# start of PROVIDED PASSAGE
Choosing Your Wedding Attendants
Planning a wedding is a lot of work. It can even become a full time job if you let it, that’s part of the reason you have wedding attendants. Those bridesmaids and groomsmen who stand beside you as you say "I do" are supposed to help you through the process whether that means putting together favors, stamping invitations or listening to you vent frustrations. Choosing your wedding attendants should be simple but sometimes things complicate the matter and end up making your wedding day a headache when it should be a fairytale dream. These tips on how to choose your wedding attendants will help you prevent making common mistakes which can cause you unnecessary drama.
Discuss your candidates:
Talk with your future spouse about everyone you’re considering and vice versa. It’s important to discuss your potential people to make sure there won’t be any conflicts and just to get an idea of who may be hanging around more often in the coming months. This ensures there won’t be any surprises either way that you’ll have to deal with later. Most people choose their best friend to be their maid of honor or best man and fill in the rest of the roles with additional friends, siblings or other relatives such as cousins.
# end of PROVIDED PASSAGE
### TASK LIST
**A.** In two sentences, summarize the article on choosing wedding attendants.
**B.** Extend the article on choosing wedding attendants with the next section of tips, starting after its final sentence.
# start of RECORD EXTRACTS
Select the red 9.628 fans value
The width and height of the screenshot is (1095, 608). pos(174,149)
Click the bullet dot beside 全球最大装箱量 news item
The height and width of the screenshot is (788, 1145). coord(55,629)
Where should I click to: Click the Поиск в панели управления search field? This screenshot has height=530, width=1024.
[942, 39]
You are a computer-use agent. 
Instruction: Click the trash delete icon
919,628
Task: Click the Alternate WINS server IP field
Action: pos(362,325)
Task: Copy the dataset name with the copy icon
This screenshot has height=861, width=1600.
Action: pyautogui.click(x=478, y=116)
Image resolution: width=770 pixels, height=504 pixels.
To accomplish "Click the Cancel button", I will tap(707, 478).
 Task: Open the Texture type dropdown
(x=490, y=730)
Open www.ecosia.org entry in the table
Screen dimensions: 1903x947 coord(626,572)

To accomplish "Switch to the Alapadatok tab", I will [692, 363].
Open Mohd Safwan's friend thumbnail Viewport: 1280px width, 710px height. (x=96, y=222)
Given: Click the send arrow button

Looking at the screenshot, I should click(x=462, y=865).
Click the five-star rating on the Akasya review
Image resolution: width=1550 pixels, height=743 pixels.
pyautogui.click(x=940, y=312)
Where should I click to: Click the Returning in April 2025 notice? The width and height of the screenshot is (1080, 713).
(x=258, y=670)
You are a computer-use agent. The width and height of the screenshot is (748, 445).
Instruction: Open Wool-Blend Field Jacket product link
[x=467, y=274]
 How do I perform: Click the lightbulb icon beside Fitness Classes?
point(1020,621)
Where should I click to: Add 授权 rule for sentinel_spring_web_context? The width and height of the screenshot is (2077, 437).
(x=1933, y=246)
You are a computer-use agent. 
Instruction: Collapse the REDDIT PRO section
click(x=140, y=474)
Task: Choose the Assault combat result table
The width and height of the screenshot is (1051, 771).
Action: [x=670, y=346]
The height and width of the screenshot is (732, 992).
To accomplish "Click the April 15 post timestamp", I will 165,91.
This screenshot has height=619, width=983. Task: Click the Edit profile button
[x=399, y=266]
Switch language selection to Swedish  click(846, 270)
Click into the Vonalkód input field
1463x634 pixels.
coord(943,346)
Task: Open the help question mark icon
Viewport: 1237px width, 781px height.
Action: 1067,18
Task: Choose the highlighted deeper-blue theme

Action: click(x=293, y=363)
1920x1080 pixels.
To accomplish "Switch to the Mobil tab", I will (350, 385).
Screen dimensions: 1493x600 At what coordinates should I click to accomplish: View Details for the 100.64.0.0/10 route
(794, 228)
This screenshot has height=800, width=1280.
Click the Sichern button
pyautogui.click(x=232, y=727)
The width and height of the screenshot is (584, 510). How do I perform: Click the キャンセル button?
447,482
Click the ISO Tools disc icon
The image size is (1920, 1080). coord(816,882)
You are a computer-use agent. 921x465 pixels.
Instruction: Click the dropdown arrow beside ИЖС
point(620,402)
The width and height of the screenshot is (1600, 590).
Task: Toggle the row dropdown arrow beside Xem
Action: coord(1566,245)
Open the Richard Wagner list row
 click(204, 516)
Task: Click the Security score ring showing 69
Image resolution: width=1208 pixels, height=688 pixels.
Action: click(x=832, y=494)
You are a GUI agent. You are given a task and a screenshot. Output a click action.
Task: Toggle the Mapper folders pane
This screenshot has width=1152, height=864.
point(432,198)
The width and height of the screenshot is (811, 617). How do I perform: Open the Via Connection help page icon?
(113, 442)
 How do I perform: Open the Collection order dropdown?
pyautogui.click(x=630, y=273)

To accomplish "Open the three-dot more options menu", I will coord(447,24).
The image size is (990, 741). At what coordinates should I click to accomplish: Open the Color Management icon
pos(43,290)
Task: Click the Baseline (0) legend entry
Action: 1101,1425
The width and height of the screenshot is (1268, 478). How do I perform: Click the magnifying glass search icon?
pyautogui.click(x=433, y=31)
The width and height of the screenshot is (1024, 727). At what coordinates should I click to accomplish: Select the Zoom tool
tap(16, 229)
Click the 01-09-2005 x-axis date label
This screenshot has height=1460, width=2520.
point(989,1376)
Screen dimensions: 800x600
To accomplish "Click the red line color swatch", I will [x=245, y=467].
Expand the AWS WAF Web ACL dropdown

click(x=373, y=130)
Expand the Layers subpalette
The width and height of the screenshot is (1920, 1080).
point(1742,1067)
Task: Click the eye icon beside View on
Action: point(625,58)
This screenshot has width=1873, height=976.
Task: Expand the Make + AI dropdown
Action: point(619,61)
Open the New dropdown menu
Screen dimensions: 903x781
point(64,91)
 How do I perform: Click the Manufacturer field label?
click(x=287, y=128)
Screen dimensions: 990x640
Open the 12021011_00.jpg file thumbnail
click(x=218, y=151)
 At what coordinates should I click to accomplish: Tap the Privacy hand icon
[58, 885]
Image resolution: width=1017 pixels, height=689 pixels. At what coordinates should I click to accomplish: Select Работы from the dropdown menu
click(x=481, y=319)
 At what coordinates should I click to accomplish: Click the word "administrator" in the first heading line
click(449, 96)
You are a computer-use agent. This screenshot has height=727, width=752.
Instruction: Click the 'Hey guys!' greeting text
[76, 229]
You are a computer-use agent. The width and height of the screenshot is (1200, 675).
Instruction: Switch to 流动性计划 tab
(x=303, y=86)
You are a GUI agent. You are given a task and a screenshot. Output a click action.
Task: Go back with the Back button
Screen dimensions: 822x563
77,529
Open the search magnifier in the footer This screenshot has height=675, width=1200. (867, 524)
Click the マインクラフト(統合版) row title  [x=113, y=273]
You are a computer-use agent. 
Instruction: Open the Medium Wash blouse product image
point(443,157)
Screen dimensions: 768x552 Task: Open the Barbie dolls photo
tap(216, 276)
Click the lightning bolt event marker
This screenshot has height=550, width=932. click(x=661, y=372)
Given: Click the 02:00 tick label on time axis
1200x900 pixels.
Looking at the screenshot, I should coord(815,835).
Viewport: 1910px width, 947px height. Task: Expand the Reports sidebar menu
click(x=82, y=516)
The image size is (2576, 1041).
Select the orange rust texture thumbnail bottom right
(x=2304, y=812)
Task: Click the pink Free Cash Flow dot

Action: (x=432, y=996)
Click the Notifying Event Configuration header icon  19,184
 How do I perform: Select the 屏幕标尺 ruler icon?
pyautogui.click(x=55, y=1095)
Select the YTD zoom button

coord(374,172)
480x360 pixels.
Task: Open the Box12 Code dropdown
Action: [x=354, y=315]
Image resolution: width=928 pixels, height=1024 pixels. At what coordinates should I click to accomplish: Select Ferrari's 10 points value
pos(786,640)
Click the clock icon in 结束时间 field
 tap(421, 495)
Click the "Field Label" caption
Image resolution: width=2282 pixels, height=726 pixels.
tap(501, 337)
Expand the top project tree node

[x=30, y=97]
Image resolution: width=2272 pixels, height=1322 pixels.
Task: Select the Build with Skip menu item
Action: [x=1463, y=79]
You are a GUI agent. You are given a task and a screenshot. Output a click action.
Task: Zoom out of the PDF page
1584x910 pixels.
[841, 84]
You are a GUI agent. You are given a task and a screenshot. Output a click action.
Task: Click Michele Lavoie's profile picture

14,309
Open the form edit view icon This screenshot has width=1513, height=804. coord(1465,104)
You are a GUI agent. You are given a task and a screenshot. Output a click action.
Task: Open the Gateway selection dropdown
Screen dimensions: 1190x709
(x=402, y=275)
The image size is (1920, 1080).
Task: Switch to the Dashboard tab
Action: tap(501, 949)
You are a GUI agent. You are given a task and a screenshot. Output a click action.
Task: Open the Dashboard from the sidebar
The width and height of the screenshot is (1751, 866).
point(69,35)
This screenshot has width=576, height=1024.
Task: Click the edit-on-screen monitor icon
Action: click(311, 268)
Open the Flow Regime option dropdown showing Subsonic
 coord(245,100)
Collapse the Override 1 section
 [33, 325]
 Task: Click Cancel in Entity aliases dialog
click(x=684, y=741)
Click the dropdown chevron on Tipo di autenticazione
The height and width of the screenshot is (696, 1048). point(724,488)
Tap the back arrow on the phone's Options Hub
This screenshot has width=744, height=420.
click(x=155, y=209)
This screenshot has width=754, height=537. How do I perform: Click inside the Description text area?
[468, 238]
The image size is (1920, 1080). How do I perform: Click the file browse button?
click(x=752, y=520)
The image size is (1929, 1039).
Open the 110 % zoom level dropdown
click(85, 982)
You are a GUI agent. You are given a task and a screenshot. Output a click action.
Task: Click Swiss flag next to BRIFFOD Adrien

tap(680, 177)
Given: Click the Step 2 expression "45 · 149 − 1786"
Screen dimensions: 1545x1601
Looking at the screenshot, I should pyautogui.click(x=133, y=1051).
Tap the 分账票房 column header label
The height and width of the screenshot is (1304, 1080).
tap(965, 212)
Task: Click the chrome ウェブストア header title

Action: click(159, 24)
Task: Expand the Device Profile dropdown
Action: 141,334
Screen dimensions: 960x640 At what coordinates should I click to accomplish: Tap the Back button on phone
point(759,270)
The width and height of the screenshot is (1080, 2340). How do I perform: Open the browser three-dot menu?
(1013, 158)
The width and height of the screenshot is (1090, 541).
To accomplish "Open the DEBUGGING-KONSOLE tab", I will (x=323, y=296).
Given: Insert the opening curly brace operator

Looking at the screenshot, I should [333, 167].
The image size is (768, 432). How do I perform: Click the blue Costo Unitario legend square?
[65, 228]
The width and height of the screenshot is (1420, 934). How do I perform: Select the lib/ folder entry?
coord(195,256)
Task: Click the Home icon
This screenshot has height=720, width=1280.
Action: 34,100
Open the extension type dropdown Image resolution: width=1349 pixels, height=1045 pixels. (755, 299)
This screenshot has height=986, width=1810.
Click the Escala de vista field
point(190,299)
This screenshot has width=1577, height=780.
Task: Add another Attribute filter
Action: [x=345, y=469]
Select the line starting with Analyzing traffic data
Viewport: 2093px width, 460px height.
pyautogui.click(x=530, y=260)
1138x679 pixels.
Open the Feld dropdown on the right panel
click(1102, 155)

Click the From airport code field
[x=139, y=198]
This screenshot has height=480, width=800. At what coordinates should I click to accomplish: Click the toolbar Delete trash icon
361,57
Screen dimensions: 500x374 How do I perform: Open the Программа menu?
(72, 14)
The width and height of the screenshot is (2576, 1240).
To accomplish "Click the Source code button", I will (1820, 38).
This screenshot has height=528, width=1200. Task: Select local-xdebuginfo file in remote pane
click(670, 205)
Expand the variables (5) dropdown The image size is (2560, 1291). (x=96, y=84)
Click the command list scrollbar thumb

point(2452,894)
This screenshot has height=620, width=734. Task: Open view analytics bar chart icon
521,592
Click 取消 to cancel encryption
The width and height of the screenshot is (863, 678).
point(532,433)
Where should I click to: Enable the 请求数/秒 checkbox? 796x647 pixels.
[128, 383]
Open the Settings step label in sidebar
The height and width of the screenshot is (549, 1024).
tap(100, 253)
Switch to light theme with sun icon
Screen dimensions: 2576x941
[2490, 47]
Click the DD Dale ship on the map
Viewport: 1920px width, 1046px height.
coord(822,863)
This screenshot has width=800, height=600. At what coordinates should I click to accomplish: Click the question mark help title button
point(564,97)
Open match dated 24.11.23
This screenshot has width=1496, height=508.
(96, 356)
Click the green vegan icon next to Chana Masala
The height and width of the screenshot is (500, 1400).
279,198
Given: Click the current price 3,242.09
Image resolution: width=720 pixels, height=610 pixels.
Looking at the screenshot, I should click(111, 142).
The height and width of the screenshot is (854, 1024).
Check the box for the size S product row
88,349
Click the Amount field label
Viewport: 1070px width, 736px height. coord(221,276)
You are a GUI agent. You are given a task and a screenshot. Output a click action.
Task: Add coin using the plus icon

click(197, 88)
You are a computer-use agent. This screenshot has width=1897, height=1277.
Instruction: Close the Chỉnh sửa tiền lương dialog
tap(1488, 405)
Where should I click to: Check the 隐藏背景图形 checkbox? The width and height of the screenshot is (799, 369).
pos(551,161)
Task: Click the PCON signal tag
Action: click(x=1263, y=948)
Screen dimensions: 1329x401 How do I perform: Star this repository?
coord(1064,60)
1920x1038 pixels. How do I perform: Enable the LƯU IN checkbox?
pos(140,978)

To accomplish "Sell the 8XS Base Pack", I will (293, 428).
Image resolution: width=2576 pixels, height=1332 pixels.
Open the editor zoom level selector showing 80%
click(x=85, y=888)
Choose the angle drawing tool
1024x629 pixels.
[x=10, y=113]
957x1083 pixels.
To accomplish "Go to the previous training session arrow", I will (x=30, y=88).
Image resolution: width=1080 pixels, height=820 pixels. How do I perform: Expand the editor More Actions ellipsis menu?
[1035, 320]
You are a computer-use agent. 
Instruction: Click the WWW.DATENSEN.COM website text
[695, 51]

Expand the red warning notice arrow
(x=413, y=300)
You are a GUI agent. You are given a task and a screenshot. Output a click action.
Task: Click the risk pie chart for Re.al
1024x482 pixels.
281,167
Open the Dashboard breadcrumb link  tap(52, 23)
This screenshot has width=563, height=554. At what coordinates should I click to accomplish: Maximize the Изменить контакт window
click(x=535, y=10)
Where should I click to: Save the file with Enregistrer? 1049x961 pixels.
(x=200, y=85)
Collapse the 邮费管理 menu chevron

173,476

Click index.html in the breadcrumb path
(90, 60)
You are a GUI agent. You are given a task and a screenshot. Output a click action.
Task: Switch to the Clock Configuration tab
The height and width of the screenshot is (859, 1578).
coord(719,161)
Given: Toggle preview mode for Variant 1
# end of RECORD EXTRACTS
### RESPONSES BY TASK
**A.** Wedding attendants such as bridesmaids and groomsmen are meant to help with the work of planning a wedding, and the article offers tips on choosing them so as to avoid common mistakes that cause unnecessary drama. It advises discussing every candidate with your future spouse to prevent conflicts and surprises, and notes that most people choose a best friend as maid of honor or best man and fill the other roles with friends, siblings, or other relatives.

**B.**
Even out the numbers:
Most weddings have an equal number of bridesmaids as groomsmen. While it’s not required it does work out better and make things look more equal in photos. You don’t have to be perfectly even but you don’t really want nine bridesmaids and only one groomsmen, that’s just silly. Also consider the size of the wedding as a whole. If you’re planning a small wedding of 50-75 people then it makes no sense whatsoever to have five attendants on each side. That’s a large majority of your total invited guests. Try to keep the numbers somewhat in line with the total number of those invited so half your guests aren’t standing beside you. A good rule of thumb to use is one attendant (on each side, so one bridesmaid and one groomsmen) for every fifty or so guests.
Think about expenses:
Weddings are quite costly. Take this into consideration when choosing your attendants. If it’s a destination wedding and you have a friend you know won’t be able to afford to make it then you might not want to ask them to be in the wedding as they’ll feel obligated to go and stress out over their financial situation. Money is a touchy subject so be tactful in how you approach others about being involved in your big day. If there will be any extravagant costs you should inform them of this ahead of time so they can decide whether or not they’ll be able to partake in the wedding from the start so things aren’t complicated later.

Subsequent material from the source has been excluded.